Not sure if Middletown Sportsmens Club allows non-members to use their rifle range. They do allow non-members to shoot trap for an extra dollar per round. Give em a call, they might be willing to work with you.


----------



## JimmyMac (Feb 18, 2011)

Dizzy said:


> This place just opened, saw it in the news a couple of weeks ago.
> 
> Point Blank Indoor Range
> 
> Not sure if Middletown Sportsmens Club allows non-members to use their rifle range. They do allow non-members to shoot trap for an extra dollar per round. Give em a call, they might be willing to work with you.


I never heard of that place, looks pretty nice I'll have to check it out.


----------



## JimmyMac (Feb 18, 2011)

GregL said:


> Target World is the only place i found. It's the Moesteller exit off 275.


I've heard a lot of not so great things about target world, but I may just have to give it a shot once to see for myself.


----------



## predator86 (Apr 19, 2011)

Check out new place in Blue Ash off of I 71.

Sent from my VS910 4G using Tapatalk 2


----------



## JimmyMac (Feb 18, 2011)

predator86 said:


> Check out new place in Blue Ash off of I 71.
> 
> Sent from my VS910 4G using Tapatalk 2



Has anyone been there yet? If so, hows it compare to target world?


----------



## Matt Hougan (Aug 19, 2008)

For $10 a year you can shoot outside at the Spring Valley range


----------



## JimmyMac (Feb 18, 2011)

Matt Hougan said:


> For $10 a year you can shoot outside at the Spring Valley range



Thats a pretty good haul from my area.


----------



## GregL (Feb 26, 2011)

JimmyMac said:


> I've heard a lot of not so great things about target world, but I may just have to give it a shot once to see for myself.


What not so great things, I've been there about 5 times with no bad experience.


----------



## backlashed (Mar 19, 2011)

GregL said:


> Target World is the only place i found. It's the Moesteller exit off 275.


Great choice, very professional, knowledgeable staff. 

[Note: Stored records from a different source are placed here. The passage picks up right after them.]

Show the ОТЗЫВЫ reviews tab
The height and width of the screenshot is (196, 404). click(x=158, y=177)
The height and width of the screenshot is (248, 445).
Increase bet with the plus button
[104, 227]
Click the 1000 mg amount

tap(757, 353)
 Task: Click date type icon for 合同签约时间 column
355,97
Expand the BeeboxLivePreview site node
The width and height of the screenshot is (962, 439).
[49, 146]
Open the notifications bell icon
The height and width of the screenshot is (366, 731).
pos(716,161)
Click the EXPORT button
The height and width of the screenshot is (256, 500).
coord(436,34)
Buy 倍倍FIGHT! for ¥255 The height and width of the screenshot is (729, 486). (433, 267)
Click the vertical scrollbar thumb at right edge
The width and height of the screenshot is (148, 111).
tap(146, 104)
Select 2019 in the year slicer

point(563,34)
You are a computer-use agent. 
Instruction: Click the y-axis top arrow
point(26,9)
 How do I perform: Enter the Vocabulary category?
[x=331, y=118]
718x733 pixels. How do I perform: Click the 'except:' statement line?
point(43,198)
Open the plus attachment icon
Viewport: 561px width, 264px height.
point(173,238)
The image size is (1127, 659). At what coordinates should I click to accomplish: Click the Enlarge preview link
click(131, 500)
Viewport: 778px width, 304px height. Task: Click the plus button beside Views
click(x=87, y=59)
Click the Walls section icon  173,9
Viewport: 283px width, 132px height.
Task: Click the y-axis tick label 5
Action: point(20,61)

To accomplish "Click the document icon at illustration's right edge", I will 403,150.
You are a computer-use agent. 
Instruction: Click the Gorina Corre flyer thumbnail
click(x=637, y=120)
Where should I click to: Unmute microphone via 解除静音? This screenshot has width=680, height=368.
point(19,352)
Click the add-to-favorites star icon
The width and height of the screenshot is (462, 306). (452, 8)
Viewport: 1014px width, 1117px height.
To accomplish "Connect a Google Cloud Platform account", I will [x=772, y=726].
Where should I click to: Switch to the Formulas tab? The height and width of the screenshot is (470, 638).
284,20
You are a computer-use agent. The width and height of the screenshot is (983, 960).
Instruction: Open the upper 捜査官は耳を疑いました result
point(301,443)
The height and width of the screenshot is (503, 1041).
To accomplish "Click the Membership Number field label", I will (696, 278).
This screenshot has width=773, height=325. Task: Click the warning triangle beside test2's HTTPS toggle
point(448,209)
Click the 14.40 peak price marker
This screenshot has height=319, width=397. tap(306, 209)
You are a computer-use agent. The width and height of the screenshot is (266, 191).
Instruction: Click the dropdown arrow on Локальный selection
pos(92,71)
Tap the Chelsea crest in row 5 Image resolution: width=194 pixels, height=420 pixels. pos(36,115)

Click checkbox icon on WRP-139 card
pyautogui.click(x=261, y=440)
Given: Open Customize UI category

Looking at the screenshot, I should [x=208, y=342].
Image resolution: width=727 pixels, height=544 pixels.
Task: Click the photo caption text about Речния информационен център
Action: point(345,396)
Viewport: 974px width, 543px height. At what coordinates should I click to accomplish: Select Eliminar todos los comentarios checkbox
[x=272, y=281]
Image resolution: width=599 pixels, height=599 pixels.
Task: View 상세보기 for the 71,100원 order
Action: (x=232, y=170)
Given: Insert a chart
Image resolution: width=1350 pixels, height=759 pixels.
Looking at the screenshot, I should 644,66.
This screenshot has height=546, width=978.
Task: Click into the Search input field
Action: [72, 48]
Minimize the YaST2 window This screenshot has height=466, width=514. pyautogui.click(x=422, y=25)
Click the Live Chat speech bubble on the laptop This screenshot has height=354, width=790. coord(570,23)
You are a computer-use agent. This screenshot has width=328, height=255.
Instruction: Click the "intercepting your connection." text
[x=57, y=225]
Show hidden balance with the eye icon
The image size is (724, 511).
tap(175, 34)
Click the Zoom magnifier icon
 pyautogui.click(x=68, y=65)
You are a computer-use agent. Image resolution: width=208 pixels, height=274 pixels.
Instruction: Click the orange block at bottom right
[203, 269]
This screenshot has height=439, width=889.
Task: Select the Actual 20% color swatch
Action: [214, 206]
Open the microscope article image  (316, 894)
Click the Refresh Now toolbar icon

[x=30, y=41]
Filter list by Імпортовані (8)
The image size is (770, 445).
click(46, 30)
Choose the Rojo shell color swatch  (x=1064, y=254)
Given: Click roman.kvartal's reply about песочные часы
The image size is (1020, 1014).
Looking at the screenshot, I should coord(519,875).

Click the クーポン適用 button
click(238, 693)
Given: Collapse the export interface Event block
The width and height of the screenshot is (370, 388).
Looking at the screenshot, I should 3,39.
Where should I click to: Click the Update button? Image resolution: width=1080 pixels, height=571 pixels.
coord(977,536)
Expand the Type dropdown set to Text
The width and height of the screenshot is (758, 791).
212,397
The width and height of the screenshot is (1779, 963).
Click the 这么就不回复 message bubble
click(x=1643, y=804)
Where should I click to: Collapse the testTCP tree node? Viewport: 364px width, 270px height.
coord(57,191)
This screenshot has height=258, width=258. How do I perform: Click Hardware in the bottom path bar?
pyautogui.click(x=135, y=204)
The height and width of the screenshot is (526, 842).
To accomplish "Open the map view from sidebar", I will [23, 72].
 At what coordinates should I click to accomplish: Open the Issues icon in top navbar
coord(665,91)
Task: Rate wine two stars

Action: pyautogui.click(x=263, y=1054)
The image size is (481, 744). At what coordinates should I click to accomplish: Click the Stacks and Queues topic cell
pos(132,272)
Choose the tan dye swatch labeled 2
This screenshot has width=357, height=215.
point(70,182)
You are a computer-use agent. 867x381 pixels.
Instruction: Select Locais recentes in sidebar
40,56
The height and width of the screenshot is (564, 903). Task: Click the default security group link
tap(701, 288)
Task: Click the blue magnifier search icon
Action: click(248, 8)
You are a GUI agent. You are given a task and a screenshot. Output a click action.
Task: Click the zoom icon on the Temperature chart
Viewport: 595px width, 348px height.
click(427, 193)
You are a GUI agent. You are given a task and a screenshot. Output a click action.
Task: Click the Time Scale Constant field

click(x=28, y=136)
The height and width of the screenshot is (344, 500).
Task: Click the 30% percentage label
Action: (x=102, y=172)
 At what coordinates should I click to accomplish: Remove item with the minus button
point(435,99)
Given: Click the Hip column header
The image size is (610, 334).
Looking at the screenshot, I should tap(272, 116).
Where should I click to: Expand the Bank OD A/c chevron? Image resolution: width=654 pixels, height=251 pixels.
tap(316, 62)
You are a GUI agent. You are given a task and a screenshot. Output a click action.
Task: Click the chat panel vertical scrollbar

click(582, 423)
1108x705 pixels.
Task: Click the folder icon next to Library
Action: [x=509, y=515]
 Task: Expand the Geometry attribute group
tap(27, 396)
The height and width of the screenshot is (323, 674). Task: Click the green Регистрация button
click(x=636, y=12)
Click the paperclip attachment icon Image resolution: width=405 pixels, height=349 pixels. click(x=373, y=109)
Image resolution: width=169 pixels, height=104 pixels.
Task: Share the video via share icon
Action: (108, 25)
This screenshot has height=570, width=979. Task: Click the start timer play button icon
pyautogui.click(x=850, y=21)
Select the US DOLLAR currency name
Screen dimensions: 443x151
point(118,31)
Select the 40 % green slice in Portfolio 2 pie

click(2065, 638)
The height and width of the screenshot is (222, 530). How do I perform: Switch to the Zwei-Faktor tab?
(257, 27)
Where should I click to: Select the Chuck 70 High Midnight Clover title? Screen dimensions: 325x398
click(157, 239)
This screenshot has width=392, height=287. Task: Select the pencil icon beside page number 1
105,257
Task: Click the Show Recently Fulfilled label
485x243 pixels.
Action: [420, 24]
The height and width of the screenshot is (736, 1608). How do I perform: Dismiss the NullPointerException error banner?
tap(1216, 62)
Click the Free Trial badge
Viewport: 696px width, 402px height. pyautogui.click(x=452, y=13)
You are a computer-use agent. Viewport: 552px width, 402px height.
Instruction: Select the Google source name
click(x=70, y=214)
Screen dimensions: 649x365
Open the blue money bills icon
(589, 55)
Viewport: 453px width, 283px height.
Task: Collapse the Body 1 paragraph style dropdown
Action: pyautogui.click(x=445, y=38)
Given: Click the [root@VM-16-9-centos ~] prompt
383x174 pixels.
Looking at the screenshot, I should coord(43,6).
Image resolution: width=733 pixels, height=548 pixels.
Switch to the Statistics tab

I've been going there since I was a teen (a loooong time ago) when it was located on RT 747 I believe. The first time my wife and son ever fired a weapon was at Target World.

It's been a while since I was there but I do know they used to sell new and used handguns.


----------



## backlashed (Mar 19, 2011)

Matt Hougan said:


> For $10 a year you can shoot outside at the Spring Valley range


Another good choice if you don't mind being outdoors. It has rifle, pistol, archery and shot gun ranges. It's where we go for clay targets. Many years ago, before it was redone and civilized we used to take 'targets' out and shoot the sh*t out of them.  When it's busy, you can have some good conversations with serious gun enthusiasts and see some unusual firearms. Saw my first automatic AK47 out there.



JimmyMac said:


> Thats a pretty good haul from my area.


You're going to have to ask yourself how committed you are to owning a firearm if you are concerned about the distance to a range.


----------



## JimmyMac (Feb 18, 2011)

backlashed said:


> Great choice, very professional, knowledgeable staff.
> 
> I've been going there since I was a teen (a loooong time ago) when it was located on RT 747 I believe. The first time my wife and son ever fired a weapon was at Target World.
> 
> It's been a while since I was there but I do know they used to sell new and used handguns.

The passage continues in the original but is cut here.